### Verilen Görev
Satırların başından içinde "Action: coord(1218,494)" geçen satıra kadar uzanan bölümü, iki ucu da dahil, kelimesi kelimesine yeniden yazın.

(Kaydedilmiş veri girdileri)
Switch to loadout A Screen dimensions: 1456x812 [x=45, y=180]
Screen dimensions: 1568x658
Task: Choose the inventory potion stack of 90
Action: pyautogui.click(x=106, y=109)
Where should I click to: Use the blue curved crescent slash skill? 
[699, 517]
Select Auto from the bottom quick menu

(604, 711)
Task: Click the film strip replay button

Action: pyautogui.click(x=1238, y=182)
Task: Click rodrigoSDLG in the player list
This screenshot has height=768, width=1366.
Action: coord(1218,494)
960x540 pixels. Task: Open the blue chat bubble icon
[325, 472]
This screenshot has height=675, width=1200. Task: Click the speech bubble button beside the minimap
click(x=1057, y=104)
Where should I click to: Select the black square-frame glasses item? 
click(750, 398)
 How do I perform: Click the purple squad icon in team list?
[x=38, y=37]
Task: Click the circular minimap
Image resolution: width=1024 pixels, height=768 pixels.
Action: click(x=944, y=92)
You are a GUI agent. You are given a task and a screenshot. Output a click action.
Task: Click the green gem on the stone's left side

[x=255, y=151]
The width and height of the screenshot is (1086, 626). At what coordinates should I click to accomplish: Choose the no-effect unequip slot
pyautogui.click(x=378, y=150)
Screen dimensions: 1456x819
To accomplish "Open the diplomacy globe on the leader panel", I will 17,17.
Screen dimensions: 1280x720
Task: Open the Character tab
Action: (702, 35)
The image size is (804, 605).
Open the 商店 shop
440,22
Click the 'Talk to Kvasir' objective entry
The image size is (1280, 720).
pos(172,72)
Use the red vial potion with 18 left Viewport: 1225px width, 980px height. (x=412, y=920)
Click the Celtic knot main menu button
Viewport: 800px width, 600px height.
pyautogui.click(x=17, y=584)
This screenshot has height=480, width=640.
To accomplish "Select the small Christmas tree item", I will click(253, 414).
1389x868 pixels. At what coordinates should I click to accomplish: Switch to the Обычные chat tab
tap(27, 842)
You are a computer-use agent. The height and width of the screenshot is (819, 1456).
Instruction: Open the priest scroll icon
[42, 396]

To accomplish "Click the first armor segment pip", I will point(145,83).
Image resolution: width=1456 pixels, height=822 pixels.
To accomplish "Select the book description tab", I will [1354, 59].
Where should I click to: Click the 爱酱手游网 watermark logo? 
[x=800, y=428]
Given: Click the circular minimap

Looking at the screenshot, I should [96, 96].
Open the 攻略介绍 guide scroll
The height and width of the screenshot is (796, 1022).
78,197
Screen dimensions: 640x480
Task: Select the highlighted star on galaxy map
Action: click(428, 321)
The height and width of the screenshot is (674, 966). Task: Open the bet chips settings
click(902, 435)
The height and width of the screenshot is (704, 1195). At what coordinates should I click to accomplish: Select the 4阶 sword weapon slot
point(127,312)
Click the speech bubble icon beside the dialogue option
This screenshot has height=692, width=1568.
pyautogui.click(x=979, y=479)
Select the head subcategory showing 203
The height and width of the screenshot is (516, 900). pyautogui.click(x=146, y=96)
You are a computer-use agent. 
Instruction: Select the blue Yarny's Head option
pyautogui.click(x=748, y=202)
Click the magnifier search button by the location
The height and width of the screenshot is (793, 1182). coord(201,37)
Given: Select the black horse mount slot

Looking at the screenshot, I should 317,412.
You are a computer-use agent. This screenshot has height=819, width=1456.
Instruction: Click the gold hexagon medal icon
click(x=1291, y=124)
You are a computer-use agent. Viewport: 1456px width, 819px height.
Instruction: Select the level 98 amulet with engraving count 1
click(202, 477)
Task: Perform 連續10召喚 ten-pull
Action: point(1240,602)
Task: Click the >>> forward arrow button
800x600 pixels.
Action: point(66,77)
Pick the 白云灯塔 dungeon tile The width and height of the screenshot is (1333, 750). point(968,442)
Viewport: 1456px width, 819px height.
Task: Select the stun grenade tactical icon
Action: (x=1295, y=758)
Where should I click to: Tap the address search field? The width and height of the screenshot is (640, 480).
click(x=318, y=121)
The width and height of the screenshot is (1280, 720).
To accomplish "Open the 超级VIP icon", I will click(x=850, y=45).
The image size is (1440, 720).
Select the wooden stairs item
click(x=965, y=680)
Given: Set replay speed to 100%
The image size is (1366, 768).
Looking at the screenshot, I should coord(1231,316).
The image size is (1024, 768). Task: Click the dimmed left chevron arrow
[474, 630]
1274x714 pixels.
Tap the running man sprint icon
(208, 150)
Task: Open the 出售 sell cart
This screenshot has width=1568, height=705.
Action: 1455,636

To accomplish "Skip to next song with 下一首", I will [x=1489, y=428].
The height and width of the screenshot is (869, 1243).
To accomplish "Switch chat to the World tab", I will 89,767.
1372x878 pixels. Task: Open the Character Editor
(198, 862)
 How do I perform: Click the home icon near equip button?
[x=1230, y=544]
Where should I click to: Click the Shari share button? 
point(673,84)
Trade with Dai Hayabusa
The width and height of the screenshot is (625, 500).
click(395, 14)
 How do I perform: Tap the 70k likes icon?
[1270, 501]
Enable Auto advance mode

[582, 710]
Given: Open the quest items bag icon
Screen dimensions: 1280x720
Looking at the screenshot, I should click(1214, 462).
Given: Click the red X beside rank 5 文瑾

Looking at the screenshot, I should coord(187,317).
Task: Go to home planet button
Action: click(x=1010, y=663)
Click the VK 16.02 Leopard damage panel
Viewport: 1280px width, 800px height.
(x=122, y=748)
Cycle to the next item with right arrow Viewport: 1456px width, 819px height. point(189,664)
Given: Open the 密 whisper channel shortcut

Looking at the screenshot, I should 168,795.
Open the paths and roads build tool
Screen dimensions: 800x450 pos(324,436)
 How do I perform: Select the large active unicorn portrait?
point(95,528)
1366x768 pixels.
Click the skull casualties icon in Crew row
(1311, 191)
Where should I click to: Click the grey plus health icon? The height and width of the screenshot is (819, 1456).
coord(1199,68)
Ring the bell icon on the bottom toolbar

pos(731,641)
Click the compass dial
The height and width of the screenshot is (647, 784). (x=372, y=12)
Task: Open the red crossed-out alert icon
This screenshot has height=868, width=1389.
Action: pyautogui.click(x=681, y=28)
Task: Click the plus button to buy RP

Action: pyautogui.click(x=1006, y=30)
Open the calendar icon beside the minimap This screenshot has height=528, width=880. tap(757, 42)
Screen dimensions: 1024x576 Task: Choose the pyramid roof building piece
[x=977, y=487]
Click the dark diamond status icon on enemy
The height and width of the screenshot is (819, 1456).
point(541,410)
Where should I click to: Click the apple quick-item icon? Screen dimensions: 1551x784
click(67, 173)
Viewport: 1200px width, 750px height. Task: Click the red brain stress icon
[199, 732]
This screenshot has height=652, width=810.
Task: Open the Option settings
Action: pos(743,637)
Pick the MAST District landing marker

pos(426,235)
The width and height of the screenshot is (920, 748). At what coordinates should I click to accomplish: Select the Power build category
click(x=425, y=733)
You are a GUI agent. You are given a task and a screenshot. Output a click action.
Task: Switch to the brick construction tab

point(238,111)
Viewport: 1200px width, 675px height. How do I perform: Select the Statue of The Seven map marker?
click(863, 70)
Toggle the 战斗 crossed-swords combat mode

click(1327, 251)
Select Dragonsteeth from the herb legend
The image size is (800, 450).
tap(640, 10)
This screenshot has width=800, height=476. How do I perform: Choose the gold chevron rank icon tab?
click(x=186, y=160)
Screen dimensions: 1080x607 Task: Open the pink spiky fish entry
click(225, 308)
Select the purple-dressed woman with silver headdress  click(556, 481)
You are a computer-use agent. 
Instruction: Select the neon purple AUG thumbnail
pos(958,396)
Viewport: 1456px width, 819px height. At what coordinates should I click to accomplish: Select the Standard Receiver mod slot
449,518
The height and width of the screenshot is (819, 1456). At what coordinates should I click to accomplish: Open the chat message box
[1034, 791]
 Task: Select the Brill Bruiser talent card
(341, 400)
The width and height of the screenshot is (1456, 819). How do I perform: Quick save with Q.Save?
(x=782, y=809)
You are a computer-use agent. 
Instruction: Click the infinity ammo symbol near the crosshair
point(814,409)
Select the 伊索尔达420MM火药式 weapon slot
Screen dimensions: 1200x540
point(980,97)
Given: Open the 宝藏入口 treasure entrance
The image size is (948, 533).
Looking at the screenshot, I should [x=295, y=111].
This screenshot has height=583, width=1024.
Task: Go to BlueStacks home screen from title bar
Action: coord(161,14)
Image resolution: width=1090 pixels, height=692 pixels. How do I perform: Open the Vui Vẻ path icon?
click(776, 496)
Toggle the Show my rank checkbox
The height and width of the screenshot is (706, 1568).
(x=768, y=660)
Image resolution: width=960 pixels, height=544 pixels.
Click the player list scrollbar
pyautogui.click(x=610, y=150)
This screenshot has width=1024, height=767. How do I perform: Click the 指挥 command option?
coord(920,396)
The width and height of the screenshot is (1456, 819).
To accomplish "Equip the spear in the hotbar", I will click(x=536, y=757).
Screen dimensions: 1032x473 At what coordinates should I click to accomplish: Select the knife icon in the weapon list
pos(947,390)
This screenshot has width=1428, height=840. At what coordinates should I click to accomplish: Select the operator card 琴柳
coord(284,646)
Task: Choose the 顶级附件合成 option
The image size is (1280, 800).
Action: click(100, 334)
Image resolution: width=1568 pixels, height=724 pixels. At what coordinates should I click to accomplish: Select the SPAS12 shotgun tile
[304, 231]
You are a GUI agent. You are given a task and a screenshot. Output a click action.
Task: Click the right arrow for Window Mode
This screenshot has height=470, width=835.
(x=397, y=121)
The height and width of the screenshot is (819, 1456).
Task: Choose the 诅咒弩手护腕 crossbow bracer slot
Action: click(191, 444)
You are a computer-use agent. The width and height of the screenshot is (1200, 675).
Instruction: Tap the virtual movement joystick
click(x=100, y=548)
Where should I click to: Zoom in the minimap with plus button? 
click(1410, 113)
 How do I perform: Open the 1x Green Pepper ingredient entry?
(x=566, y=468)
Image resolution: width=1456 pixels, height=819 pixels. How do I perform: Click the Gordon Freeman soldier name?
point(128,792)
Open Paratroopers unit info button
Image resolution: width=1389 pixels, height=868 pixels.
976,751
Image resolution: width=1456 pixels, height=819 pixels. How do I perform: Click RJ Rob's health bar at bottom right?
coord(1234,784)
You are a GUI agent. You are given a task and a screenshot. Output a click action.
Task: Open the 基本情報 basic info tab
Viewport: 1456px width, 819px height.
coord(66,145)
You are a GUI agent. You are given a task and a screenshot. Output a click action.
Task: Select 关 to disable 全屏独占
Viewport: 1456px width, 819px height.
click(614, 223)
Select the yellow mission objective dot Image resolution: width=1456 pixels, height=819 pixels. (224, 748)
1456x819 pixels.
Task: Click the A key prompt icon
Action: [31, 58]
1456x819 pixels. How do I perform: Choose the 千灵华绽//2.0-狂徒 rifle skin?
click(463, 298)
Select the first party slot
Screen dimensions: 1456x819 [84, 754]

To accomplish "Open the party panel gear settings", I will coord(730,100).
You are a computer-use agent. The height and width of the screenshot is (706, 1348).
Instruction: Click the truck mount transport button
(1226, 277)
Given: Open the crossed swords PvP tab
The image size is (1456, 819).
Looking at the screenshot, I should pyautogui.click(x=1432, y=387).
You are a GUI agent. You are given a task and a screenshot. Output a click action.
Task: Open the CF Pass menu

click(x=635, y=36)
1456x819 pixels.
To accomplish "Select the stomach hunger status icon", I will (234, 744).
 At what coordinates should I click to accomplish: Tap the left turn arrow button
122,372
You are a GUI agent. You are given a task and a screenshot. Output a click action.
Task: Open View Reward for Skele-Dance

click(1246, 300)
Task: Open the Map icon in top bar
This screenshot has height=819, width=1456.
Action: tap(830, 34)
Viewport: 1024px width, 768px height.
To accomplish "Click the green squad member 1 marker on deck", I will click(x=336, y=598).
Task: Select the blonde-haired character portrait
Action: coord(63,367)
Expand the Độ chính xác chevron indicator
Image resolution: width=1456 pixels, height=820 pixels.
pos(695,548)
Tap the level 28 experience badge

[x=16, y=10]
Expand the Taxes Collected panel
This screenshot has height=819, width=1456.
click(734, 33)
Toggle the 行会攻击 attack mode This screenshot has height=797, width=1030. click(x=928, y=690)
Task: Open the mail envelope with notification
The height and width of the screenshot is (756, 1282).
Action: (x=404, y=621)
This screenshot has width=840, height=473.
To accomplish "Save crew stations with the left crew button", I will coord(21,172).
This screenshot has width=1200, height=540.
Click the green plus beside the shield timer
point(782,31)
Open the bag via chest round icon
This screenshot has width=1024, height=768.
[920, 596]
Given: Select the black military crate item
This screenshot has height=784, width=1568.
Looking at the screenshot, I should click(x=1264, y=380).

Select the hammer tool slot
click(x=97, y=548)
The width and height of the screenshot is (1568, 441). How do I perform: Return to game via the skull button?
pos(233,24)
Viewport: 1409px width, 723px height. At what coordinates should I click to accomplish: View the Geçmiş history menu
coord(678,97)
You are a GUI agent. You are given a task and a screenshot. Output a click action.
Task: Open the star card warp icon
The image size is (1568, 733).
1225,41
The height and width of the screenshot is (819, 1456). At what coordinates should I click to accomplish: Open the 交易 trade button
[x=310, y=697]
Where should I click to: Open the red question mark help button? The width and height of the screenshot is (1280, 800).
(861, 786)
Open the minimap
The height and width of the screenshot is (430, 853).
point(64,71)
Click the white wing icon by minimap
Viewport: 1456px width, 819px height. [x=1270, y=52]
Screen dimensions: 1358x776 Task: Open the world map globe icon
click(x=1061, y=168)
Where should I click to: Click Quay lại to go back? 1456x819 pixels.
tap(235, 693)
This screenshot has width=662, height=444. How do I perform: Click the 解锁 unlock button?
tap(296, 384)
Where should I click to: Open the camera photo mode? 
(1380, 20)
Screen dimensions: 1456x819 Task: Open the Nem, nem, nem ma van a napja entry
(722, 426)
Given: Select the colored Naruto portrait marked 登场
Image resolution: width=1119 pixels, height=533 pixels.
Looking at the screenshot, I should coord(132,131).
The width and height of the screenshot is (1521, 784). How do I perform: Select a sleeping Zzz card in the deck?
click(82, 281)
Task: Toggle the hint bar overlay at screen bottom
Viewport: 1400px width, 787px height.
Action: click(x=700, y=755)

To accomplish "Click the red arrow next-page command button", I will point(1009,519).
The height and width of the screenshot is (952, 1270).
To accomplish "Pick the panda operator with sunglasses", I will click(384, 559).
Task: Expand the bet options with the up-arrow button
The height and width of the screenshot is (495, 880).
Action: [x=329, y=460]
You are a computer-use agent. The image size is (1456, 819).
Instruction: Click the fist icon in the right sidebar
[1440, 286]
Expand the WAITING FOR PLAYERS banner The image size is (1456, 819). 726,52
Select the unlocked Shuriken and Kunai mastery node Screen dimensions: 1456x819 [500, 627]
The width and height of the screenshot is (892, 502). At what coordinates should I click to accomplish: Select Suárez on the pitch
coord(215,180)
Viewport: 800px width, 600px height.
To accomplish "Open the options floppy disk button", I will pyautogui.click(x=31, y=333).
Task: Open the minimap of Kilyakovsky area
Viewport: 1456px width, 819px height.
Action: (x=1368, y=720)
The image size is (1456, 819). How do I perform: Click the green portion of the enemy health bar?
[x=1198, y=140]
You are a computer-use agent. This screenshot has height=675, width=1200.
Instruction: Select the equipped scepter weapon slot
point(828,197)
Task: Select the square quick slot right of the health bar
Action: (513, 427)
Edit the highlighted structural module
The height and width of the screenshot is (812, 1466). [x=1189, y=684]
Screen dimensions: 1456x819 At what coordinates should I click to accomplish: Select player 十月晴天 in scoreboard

### Görev Çıktısı
Switch to loadout A Screen dimensions: 1456x812 [x=45, y=180]
Screen dimensions: 1568x658
Task: Choose the inventory potion stack of 90
Action: pyautogui.click(x=106, y=109)
Where should I click to: Use the blue curved crescent slash skill? 
[699, 517]
Select Auto from the bottom quick menu

(604, 711)
Task: Click the film strip replay button

Action: pyautogui.click(x=1238, y=182)
Task: Click rodrigoSDLG in the player list
This screenshot has height=768, width=1366.
Action: coord(1218,494)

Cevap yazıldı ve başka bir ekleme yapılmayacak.